Just...Not : How to deal with college rejections | Teen Ink

Just...Not : How to deal with college rejections

March 16, 2013
By Yelly SILVER, Abuja, Other
Yelly SILVER, Abuja, Other
7 articles 0 photos 0 comments

Favorite Quote:
The darkest places in hell are reserved for those who maintain neutrality in times of moral crisis.

It's a dreadful time for all students: the underachievers, the slackers, the jocks, the "mean girls," the overachievers, those recently diagnosed with senioritis. It's the time when you find out what you're going to be doing for the next four years of your life. Either playing in a college football team or taking over your dad's garage. Either getting into the school of your dreams or just...NOT. I'm 16 turning 17 later this year and I'm an achiever. I'm an overachiever sometimes but mostly an achiever. And...sometimes in the case of any topic regarding physics, an underachiever. Today I was just...NOT accepted into the University of Chicago.
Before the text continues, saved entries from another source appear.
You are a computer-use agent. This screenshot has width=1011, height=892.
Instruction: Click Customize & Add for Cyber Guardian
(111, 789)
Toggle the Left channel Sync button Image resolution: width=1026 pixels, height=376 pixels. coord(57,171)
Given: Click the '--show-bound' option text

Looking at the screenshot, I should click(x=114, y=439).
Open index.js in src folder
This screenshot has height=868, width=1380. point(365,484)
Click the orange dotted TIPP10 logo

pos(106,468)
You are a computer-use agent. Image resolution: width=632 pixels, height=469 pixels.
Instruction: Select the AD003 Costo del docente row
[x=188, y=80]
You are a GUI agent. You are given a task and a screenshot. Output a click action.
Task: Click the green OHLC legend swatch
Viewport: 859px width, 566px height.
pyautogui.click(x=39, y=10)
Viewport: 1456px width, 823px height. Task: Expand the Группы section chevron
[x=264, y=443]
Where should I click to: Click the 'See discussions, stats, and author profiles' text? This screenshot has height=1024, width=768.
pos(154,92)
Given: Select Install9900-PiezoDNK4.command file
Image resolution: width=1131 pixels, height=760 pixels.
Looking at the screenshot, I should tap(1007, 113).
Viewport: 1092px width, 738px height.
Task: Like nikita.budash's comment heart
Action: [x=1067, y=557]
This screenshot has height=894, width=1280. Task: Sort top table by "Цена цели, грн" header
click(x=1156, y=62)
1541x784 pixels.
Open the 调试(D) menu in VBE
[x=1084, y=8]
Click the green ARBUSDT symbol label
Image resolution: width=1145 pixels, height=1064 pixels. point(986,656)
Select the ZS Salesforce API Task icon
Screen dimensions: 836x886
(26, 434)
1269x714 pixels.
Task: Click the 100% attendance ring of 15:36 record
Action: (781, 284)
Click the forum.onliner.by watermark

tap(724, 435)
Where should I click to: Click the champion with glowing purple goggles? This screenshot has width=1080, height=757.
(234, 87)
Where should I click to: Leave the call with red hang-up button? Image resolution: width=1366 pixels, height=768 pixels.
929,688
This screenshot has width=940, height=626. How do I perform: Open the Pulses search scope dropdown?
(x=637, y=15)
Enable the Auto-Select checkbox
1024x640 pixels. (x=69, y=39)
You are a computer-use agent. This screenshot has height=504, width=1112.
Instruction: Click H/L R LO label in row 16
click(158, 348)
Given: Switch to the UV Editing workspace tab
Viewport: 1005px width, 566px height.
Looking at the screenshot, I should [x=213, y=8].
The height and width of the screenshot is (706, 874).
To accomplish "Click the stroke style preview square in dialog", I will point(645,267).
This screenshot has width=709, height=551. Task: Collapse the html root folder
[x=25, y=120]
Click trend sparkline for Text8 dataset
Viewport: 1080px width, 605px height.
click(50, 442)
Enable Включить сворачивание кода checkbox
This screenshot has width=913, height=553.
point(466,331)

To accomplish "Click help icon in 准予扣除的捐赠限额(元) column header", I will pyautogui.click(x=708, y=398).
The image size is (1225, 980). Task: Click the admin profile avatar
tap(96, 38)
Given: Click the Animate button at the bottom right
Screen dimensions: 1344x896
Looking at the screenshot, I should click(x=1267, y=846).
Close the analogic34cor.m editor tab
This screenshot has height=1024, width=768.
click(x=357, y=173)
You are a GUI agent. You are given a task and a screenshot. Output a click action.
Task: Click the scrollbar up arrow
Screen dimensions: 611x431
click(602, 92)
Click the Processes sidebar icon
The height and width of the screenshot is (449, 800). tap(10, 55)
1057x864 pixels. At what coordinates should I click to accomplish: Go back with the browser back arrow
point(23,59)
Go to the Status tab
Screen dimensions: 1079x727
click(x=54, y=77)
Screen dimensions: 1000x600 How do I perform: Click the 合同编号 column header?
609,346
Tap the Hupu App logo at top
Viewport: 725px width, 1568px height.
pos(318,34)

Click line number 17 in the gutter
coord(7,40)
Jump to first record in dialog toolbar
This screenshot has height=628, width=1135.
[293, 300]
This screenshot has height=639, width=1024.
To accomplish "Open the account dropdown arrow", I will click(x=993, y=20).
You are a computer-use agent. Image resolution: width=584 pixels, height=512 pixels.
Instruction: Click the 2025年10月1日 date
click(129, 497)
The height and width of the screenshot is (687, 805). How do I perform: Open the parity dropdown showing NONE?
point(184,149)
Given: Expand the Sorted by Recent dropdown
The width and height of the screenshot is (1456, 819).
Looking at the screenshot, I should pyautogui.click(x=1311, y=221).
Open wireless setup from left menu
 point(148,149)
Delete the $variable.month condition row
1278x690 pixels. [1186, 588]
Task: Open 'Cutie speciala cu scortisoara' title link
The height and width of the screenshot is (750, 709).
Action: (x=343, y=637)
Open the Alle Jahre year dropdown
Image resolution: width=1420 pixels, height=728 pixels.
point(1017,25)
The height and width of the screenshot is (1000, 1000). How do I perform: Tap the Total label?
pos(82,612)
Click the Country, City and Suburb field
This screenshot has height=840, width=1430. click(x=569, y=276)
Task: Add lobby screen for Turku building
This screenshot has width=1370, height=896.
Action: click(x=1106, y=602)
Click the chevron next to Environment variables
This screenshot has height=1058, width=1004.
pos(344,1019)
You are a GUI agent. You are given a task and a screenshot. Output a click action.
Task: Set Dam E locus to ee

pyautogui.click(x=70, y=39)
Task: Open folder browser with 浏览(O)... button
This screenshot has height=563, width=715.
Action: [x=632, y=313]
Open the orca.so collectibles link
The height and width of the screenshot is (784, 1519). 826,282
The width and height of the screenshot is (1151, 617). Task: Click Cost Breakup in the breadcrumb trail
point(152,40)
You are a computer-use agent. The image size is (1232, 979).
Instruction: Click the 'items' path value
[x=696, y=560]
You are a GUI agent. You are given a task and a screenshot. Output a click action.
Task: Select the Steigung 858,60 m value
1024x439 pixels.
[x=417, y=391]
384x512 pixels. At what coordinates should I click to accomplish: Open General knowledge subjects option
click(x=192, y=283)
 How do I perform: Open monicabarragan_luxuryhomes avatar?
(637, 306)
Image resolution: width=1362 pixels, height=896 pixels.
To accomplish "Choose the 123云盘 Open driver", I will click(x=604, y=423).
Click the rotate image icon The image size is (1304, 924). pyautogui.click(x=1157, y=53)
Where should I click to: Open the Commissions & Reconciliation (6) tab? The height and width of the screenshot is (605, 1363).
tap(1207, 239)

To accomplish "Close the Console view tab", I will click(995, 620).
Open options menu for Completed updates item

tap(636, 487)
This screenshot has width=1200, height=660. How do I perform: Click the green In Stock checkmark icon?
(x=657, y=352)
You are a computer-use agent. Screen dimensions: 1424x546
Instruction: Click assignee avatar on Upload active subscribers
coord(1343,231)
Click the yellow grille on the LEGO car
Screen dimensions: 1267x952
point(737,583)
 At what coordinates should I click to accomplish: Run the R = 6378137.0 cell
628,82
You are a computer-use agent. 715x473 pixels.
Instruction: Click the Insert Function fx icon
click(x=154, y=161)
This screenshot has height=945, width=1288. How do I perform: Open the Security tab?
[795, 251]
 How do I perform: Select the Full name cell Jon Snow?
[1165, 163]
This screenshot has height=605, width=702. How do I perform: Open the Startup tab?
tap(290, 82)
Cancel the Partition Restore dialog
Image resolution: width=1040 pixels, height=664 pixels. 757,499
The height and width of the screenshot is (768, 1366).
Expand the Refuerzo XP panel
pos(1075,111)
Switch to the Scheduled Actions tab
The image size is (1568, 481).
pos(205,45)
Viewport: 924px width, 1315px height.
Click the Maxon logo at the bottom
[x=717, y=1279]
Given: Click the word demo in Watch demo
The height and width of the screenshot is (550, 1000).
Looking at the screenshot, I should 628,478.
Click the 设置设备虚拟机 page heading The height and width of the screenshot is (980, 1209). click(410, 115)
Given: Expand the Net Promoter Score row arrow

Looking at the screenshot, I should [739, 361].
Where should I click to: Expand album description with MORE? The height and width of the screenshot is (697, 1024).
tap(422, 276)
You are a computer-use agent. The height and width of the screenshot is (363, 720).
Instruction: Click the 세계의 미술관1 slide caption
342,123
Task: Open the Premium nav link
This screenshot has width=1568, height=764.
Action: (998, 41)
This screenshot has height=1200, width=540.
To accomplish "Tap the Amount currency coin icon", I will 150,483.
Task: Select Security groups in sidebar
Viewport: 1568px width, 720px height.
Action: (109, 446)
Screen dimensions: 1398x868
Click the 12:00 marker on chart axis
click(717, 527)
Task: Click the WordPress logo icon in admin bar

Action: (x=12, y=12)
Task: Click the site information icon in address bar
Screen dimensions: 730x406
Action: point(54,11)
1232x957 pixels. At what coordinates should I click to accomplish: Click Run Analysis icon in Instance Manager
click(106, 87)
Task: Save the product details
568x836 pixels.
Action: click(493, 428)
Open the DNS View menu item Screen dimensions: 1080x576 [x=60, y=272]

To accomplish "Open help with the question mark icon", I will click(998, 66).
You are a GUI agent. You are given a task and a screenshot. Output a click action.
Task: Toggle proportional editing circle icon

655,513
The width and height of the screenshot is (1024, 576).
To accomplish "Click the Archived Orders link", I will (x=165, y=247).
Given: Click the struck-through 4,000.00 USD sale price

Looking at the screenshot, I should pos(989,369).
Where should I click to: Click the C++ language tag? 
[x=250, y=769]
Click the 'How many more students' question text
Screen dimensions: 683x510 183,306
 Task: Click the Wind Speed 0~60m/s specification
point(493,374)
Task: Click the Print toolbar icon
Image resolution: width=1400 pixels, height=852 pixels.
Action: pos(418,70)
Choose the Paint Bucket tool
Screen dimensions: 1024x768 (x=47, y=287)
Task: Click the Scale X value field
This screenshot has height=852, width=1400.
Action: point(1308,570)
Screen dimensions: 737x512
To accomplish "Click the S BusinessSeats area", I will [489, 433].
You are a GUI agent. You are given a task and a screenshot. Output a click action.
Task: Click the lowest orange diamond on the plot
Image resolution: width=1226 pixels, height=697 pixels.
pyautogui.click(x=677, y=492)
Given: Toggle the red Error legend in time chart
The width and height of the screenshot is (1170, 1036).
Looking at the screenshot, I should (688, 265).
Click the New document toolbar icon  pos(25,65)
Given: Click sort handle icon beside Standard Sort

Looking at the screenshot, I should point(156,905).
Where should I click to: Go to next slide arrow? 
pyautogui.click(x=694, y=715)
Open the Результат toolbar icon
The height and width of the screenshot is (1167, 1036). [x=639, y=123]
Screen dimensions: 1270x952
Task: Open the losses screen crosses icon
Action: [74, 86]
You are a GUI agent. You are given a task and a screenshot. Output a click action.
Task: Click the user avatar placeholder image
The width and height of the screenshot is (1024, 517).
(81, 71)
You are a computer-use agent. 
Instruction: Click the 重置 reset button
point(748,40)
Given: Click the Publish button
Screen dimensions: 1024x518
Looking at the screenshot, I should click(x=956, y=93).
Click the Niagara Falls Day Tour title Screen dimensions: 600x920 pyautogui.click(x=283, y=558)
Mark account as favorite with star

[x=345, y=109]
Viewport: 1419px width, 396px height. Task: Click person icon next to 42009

I was deferred from early action which I suppose is a plus but it doesn't help the excruciating blow to my self¬-esteem and the terrible sting of rejection. I'm sure they felt all accomplished with their "I regret to inform you" and their "This year we had the strongest pool of applicants bladidiblabla and so we couldn't offer every worthy applicant a place...." I'm sure felt their choice of words would make me feel better but it didn't so I had to figure out my own way of coping. So, here we go.

Stage 1: Depression. This is pretty self-explanatory. Just frown and maybe cry. Tell yourself whatever shitty things you want that'll make you cry until you have no tears left.

Stage 2: Find someone to complain to. I actually googled "University of Chicago rejectees" and found a site where people just...said their minds. It was like an alcoholics meeting for rejects. "My name is Omayeli and I was rejected from the University of Chicago." There was the callous damning of that wretched admission decision letter that basically screamed the most hackneyed break-up line "It's not you, it's me," and various statements why the University of Chicago should suck it. I'm pretty sure that site is gone now.

Stage 3: Anger. This is when you just throw out curses at the university, all the people that got accepted, the admissions committee and anyone you could possibly blame for your rejection. I personally cursed my school, then the admissions committee then the plethora of Asians with their 2400s and faster-than-a-calculator brains that made up the "strongest pool of applicants" the university has ever seen. After that, I started conceiving a plan to get my revenge. (That's still in the works.)

Stage 4: Resignation. Take in all the FACTS and believe them. 1) That you did your best (If you actually did) 2) You are an amazing person and for all you know they make think so too just other factors were at work. I for one know that my essays were the shizznit. Like fo' real. 3) There is a pretty huge chance that you'll still be successful. 4) If you know that you honestly would have gave it your all, know that they lost a valuable student. 5) The world is not over. Many billionaires are just high school graduates or even dropouts. You can even start you own school like in that movie with what's-his-face....Justin Long.

Stage 5: Pray. God's got you covered. Whether there's another school you're hoping to get into, or there's none at all, never underestimate the power of a prayer.

P.S: Please don't comment on my statement about Asians. I do not believe in stereotypes. Also, I love UChicago. I did think it was the school for me. I have no plans for revenge. This is not to be taken too seriously. Also, it's dangerous to just do a stage. If you start it, finish it.
And I just saw this somewhere..." "When you're in the dough,fax the colleges that denied you a copy of your rejection letter every day -- letting them know just how badly they screwed up."